One more day sounds somewhat pessimistic, but I assure you, a pessimist I am not. In a world where every issue is divided in this dualistic reality, some areas of Autismlandia have transcended that dualism of good and bad, right and wrong, normal and abnormal, pessimist and optimist.
Rewind to one day in 2005. One more day is every day – the same day repeating on a loop. Get up and drag feet across floor toward coffee after one more night of no sleep when Diego decides that 2:00 am is party time. Then 3:00 am is playtime. And 4:00 am is screaming in unknown pain because he cannot say the words to express what hurts him. Then one more day, another day, and one more we make it through…
Fast forward to 2008. One more day is one more day that five year-old Diego will not eat enough to grow out of his three year-old clothing. One more day of sentences that ever-so-slowly progress from one word to two to three words. One more day of sleep deprivation, exhaustion, clashing with the school district over an inappropriate kindergarten placement; one more day to worry about the future, what kind of life will my child have, what kind of life will I have?
There is one more day that brings challenge, and eventually one more day brings acceptance, and, depending on what kind of person you are in general, one more day is precious. One more day is a gift.

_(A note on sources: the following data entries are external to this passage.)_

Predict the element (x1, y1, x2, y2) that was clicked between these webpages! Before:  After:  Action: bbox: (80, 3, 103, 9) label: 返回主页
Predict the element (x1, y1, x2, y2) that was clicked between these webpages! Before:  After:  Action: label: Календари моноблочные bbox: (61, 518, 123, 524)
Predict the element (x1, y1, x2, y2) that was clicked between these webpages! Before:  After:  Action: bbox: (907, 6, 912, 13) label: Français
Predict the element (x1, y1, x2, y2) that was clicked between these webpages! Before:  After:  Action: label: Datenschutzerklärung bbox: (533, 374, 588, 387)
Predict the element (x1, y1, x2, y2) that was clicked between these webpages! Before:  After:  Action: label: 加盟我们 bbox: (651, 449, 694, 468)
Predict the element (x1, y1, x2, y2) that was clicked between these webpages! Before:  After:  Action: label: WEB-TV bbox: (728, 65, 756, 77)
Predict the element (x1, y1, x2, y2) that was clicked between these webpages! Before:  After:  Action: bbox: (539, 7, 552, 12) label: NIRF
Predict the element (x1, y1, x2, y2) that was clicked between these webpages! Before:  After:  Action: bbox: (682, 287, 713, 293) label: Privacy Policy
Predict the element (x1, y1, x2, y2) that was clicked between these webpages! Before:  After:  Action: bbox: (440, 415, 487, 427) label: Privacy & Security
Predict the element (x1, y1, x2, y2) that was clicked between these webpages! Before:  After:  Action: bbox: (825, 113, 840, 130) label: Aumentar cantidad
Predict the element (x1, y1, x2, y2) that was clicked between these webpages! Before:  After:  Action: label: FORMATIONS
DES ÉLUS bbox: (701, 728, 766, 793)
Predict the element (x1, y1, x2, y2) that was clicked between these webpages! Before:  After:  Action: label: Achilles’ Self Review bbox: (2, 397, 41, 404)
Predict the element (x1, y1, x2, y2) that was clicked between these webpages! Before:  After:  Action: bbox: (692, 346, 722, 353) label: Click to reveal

We have lived through thousands of one more days to get to this day in 2015 when I wake up one more day to the clanking of trains and railroad crossing bells that delight that boy and drive me nuts once I’ve reached my threshold. It’s a fact – one more day can instantly turn into one more marvelous day when Diego reaches another goal or another milestone, like today when he buttoned one button on his shirt by himself in under a minute.
I cherish each and every one more day, especially that precious one more day pre-puberty, pre-middle school, pre-graduation, pre-whatever is to come later in life.
Living for one more day, although it works for us, does not guarantee that it will be a good one; but at some point every day the sun always comes out. It’s one more day I will cry, whether from sadness or overwhelming joy or gratitude. It’s one more day Diego shows me something new that he can do and I am amazed by his progress and admire him even more. It’s one more day I can dream that one day will come when he will be able to live one day on his own independently. Today, though, is one more day I cannot give up; because it’s one more day that Diego needs me to care for him, as only I know how.
There is a saying that describes what it is like for a special needs parent going one more day to one more day, with the uncertainty of those days of the future:
“The prayer of a parent of a child with special needs is that we see our child live a long, happy life … and that we live just one more day.”
Clang, clang, clang! A sigh, a smile, for it’s one more day. Thank goodness for one more day.